ITEMS ▸
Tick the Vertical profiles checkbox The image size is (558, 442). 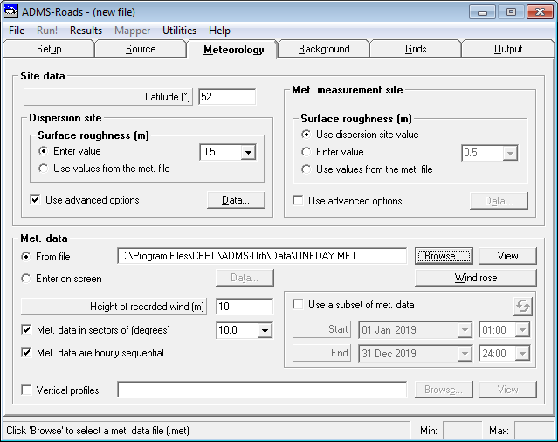coord(26,390)
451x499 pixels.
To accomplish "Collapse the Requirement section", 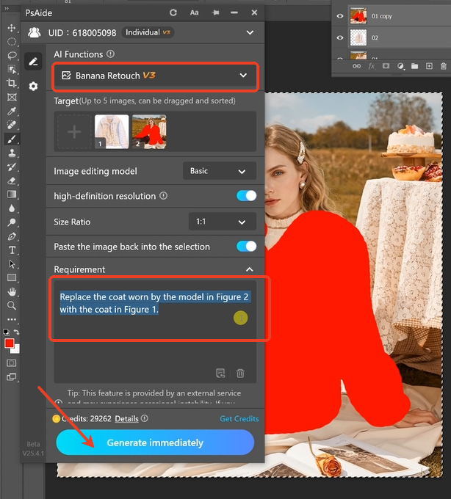I will pos(250,269).
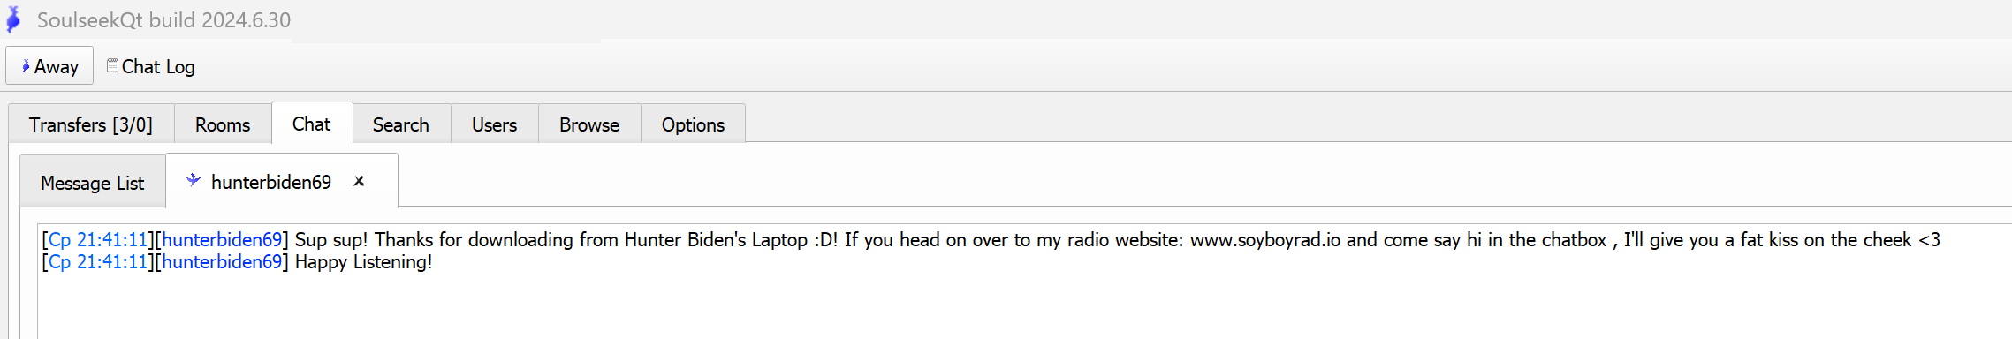Viewport: 2012px width, 339px height.
Task: Click the blue bird icon on Away button
Action: pos(26,66)
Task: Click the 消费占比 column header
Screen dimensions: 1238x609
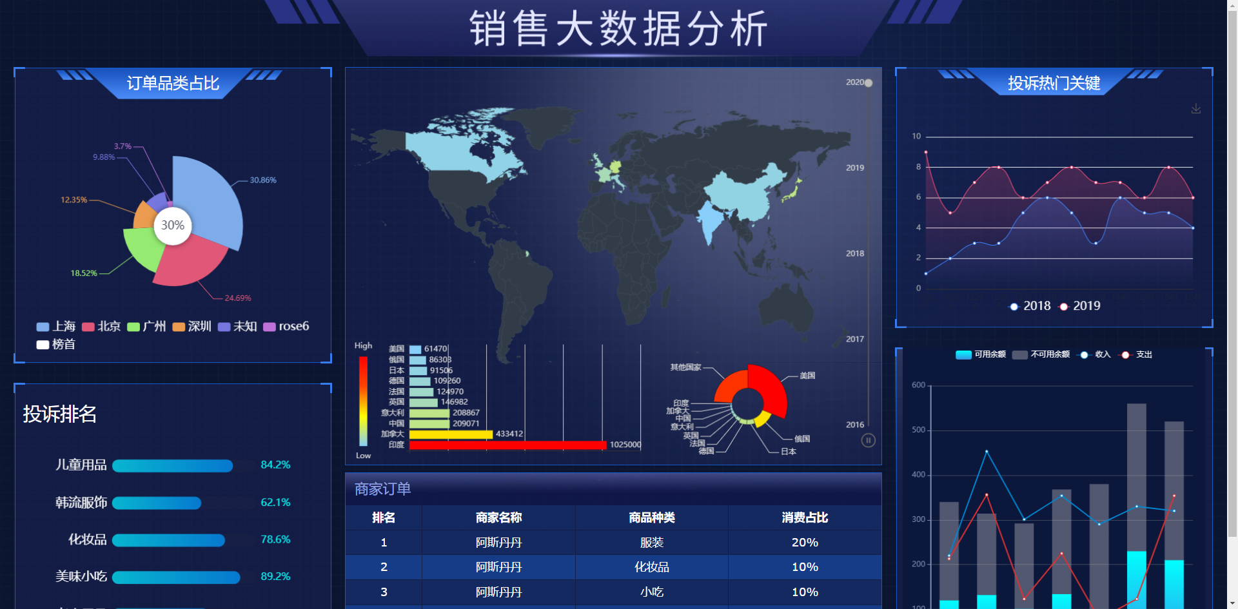Action: coord(805,517)
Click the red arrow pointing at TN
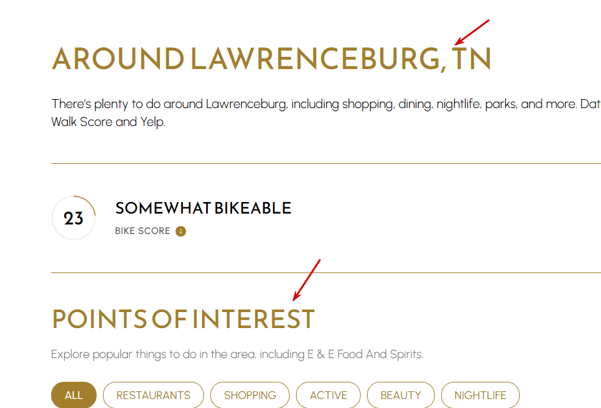Screen dimensions: 601x408 [472, 32]
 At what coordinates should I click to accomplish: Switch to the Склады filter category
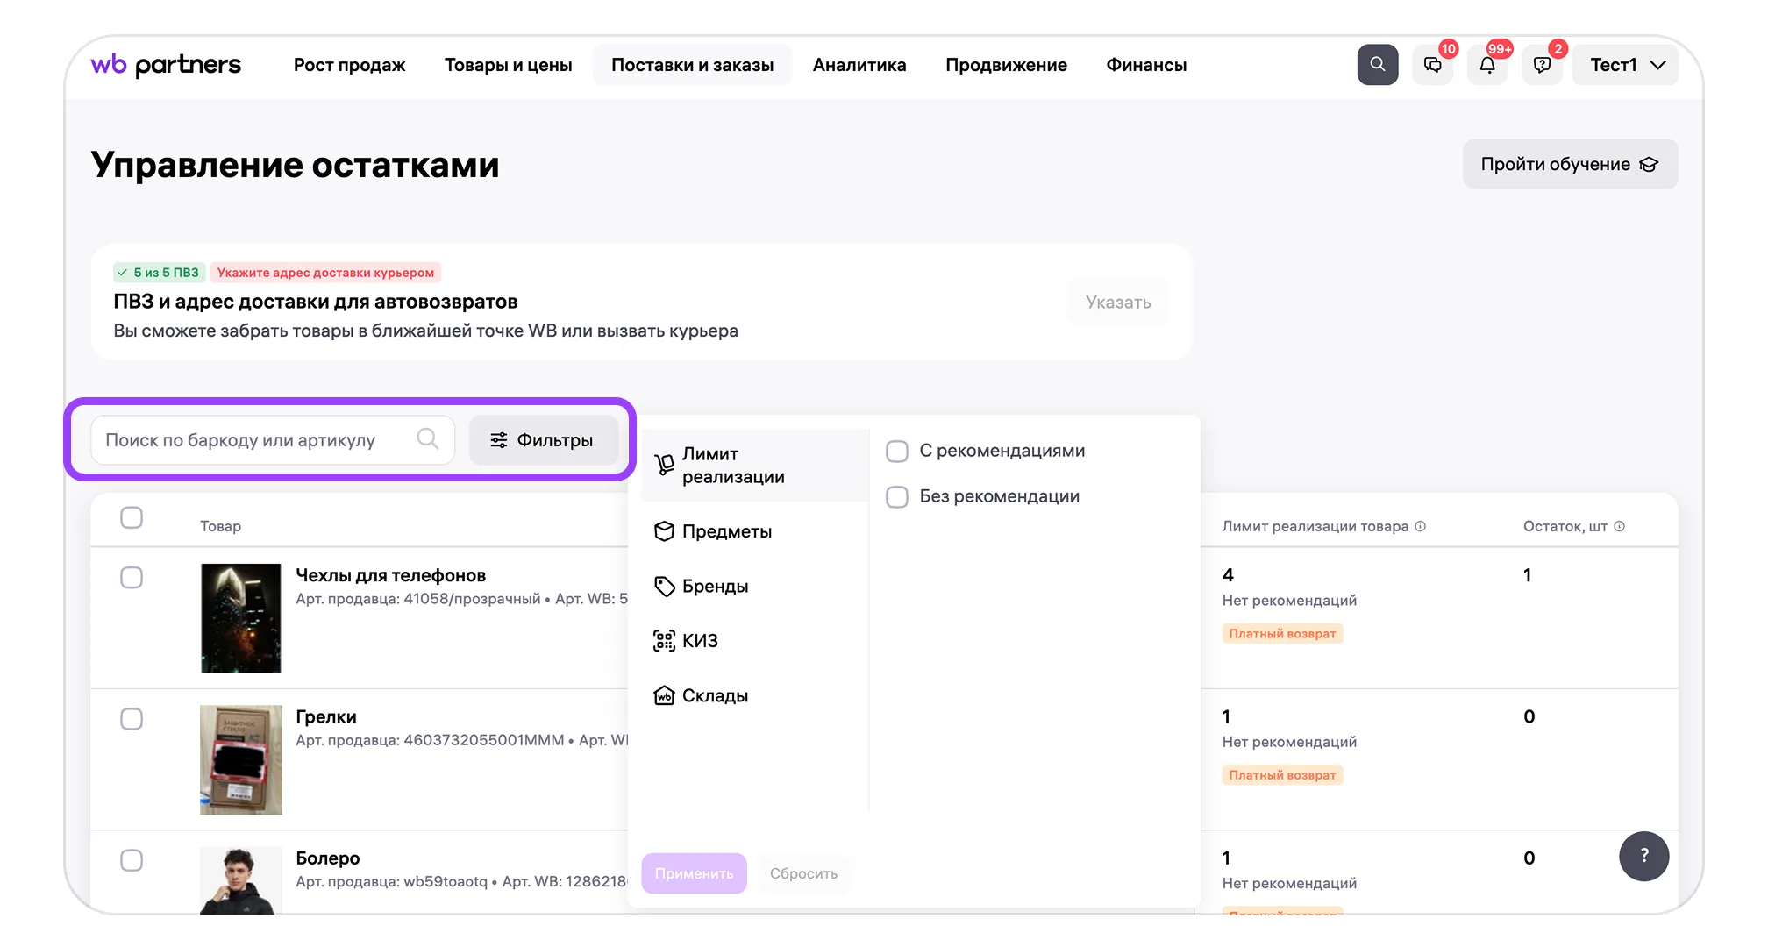(714, 695)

GIVEN REQUEST ▸ Convert the items in the stretch from the line containing "Click the red arrow pointing at TN" through the end of the items into a JSON list of strings, one string per line, with blank lines left out and the pictures omitted.

FULL RESPONSE ▸
[
  "Click the red arrow pointing at TN",
  "Screen dimensions: 601x408 [472, 32]",
  " At what coordinates should I click to accomplish: Switch to the Склады filter category",
  "(714, 695)"
]